EXERCISE ::
Each line of the records below that contains "agent" needs to be copied.

[SOURCE RECORDS — start]

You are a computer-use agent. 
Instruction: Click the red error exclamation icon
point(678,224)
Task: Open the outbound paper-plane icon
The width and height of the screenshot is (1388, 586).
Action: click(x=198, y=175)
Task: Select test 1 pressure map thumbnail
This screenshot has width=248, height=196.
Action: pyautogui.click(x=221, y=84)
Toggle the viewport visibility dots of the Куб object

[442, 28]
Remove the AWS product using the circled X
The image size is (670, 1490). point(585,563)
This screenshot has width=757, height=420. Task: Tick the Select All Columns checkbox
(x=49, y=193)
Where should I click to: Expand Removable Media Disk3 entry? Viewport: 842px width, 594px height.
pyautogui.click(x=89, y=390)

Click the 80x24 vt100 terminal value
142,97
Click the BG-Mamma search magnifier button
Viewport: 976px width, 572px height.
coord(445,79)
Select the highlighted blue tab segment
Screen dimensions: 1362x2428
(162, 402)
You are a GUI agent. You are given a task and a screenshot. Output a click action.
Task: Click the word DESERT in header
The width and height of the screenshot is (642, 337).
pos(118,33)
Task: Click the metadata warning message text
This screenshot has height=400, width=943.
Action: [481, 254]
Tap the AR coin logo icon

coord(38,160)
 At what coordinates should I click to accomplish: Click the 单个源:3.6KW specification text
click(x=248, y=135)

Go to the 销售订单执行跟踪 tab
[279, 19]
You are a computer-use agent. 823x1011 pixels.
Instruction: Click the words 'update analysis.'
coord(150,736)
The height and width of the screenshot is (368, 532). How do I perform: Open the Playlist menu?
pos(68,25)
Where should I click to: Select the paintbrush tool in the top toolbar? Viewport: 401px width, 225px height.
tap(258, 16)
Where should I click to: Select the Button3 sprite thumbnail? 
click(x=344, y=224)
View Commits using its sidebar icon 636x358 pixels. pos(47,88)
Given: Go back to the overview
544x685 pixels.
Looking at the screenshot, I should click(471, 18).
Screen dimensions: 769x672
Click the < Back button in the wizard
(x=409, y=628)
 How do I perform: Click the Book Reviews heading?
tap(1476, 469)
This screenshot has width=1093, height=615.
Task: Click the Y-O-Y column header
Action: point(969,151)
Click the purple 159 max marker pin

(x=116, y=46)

[SOURCE RECORDS — finish]

RESULT FOR THIS EXERCISE ::
You are a computer-use agent. 
You are a GUI agent. You are given a task and a screenshot. Output a click action.
You are a computer-use agent. 823x1011 pixels.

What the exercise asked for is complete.